Exercise goal. Nothing other than an exact copy of the records should be returned.

Records drawn from a dataset
= Beginning of Section =
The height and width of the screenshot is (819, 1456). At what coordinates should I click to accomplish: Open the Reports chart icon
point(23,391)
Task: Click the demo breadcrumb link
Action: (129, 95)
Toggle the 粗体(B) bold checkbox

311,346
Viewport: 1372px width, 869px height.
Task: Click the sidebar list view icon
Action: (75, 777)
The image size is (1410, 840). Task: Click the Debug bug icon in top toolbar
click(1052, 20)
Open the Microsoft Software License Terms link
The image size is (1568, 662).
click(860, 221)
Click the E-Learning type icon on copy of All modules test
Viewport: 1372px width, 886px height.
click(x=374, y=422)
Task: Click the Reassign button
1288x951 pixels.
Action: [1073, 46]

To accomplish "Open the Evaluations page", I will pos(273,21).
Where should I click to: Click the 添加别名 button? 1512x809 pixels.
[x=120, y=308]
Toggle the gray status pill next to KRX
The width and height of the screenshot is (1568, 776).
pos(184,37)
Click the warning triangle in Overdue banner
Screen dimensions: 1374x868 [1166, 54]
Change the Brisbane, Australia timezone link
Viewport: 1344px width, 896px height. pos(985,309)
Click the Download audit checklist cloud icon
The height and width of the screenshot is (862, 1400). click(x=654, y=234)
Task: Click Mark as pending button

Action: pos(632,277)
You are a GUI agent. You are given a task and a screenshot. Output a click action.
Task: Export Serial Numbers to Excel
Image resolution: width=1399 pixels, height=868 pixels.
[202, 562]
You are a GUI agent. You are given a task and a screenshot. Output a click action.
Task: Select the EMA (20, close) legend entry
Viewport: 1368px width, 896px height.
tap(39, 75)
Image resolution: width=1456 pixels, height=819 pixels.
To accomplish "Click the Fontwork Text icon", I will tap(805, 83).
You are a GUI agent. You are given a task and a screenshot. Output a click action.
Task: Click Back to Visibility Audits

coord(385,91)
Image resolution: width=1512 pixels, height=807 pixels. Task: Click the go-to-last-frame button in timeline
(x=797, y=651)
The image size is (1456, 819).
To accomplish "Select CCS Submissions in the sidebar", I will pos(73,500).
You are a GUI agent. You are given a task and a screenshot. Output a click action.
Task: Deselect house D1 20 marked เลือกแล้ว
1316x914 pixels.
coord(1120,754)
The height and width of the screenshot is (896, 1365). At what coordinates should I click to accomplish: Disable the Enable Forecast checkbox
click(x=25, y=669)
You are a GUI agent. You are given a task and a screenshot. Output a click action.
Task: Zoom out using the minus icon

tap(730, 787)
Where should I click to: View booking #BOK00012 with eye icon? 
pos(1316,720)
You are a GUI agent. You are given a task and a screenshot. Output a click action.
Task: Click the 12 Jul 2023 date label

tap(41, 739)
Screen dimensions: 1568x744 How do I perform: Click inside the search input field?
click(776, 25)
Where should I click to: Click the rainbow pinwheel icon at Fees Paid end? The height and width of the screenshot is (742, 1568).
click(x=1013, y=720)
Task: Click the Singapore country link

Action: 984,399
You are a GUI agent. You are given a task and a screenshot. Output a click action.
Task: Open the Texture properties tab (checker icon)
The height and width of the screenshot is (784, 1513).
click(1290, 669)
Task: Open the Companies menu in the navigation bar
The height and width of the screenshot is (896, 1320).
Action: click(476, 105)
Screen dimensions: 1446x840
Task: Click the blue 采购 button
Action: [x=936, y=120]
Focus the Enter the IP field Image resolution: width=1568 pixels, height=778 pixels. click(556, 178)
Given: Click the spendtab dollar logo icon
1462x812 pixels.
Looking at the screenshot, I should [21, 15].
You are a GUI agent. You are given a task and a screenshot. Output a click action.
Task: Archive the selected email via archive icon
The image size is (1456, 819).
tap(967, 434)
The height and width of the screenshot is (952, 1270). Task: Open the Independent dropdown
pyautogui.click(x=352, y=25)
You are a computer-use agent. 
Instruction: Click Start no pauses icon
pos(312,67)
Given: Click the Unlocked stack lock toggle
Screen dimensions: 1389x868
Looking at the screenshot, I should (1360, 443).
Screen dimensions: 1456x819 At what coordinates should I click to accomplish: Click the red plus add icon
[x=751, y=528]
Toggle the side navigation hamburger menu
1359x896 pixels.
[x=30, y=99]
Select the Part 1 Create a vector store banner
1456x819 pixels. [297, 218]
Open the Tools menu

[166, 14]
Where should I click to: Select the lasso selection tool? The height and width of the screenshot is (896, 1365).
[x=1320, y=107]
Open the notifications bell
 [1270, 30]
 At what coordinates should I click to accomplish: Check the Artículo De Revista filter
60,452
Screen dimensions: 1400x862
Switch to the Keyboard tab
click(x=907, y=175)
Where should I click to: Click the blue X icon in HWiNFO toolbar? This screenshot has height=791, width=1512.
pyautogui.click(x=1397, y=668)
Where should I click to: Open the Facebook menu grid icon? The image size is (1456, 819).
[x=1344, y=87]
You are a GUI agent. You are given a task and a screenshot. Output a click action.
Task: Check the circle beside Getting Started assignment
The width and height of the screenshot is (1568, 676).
= End of Section =
Answer box.
The height and width of the screenshot is (819, 1456). At what coordinates should I click to accomplish: Open the Reports chart icon
point(23,391)
Task: Click the demo breadcrumb link
Action: (129, 95)
Toggle the 粗体(B) bold checkbox

311,346
Viewport: 1372px width, 869px height.
Task: Click the sidebar list view icon
Action: (75, 777)
The image size is (1410, 840). Task: Click the Debug bug icon in top toolbar
click(1052, 20)
Open the Microsoft Software License Terms link
The image size is (1568, 662).
click(860, 221)
Click the E-Learning type icon on copy of All modules test
Viewport: 1372px width, 886px height.
click(x=374, y=422)
Task: Click the Reassign button
1288x951 pixels.
Action: [1073, 46]

To accomplish "Open the Evaluations page", I will pos(273,21).
Where should I click to: Click the 添加别名 button? 1512x809 pixels.
[x=120, y=308]
Toggle the gray status pill next to KRX
The width and height of the screenshot is (1568, 776).
pos(184,37)
Click the warning triangle in Overdue banner
Screen dimensions: 1374x868 [1166, 54]
Change the Brisbane, Australia timezone link
Viewport: 1344px width, 896px height. pos(985,309)
Click the Download audit checklist cloud icon
The height and width of the screenshot is (862, 1400). click(x=654, y=234)
Task: Click Mark as pending button

Action: pos(632,277)
You are a GUI agent. You are given a task and a screenshot. Output a click action.
Task: Export Serial Numbers to Excel
Image resolution: width=1399 pixels, height=868 pixels.
[202, 562]
You are a GUI agent. You are given a task and a screenshot. Output a click action.
Task: Select the EMA (20, close) legend entry
Viewport: 1368px width, 896px height.
tap(39, 75)
Image resolution: width=1456 pixels, height=819 pixels.
To accomplish "Click the Fontwork Text icon", I will tap(805, 83).
You are a GUI agent. You are given a task and a screenshot. Output a click action.
Task: Click Back to Visibility Audits

coord(385,91)
Image resolution: width=1512 pixels, height=807 pixels. Task: Click the go-to-last-frame button in timeline
(x=797, y=651)
The image size is (1456, 819).
To accomplish "Select CCS Submissions in the sidebar", I will pos(73,500).
You are a GUI agent. You are given a task and a screenshot. Output a click action.
Task: Deselect house D1 20 marked เลือกแล้ว
1316x914 pixels.
coord(1120,754)
The height and width of the screenshot is (896, 1365). At what coordinates should I click to accomplish: Disable the Enable Forecast checkbox
click(x=25, y=669)
You are a GUI agent. You are given a task and a screenshot. Output a click action.
Task: Zoom out using the minus icon

tap(730, 787)
Where should I click to: View booking #BOK00012 with eye icon? 
pos(1316,720)
You are a GUI agent. You are given a task and a screenshot. Output a click action.
Task: Click the 12 Jul 2023 date label

tap(41, 739)
Screen dimensions: 1568x744 How do I perform: Click inside the search input field?
click(776, 25)
Where should I click to: Click the rainbow pinwheel icon at Fees Paid end? The height and width of the screenshot is (742, 1568).
click(x=1013, y=720)
Task: Click the Singapore country link

Action: 984,399
You are a GUI agent. You are given a task and a screenshot. Output a click action.
Task: Open the Texture properties tab (checker icon)
The height and width of the screenshot is (784, 1513).
click(1290, 669)
Task: Open the Companies menu in the navigation bar
The height and width of the screenshot is (896, 1320).
Action: click(476, 105)
Screen dimensions: 1446x840
Task: Click the blue 采购 button
Action: [x=936, y=120]
Focus the Enter the IP field Image resolution: width=1568 pixels, height=778 pixels. click(556, 178)
Given: Click the spendtab dollar logo icon
1462x812 pixels.
Looking at the screenshot, I should [21, 15].
You are a GUI agent. You are given a task and a screenshot. Output a click action.
Task: Archive the selected email via archive icon
The image size is (1456, 819).
tap(967, 434)
The height and width of the screenshot is (952, 1270). Task: Open the Independent dropdown
pyautogui.click(x=352, y=25)
You are a computer-use agent. 
Instruction: Click Start no pauses icon
pos(312,67)
Given: Click the Unlocked stack lock toggle
Screen dimensions: 1389x868
Looking at the screenshot, I should (1360, 443).
Screen dimensions: 1456x819 At what coordinates should I click to accomplish: Click the red plus add icon
[x=751, y=528]
Toggle the side navigation hamburger menu
1359x896 pixels.
[x=30, y=99]
Select the Part 1 Create a vector store banner
1456x819 pixels. [297, 218]
Open the Tools menu

[166, 14]
Where should I click to: Select the lasso selection tool? The height and width of the screenshot is (896, 1365).
[x=1320, y=107]
Open the notifications bell
 [1270, 30]
 At what coordinates should I click to accomplish: Check the Artículo De Revista filter
60,452
Screen dimensions: 1400x862
Switch to the Keyboard tab
click(x=907, y=175)
Where should I click to: Click the blue X icon in HWiNFO toolbar? This screenshot has height=791, width=1512.
pyautogui.click(x=1397, y=668)
Where should I click to: Open the Facebook menu grid icon? The image size is (1456, 819).
[x=1344, y=87]
You are a GUI agent. You are given a task and a screenshot. Output a click action.
Task: Check the circle beside Getting Started assignment
The width and height of the screenshot is (1568, 676).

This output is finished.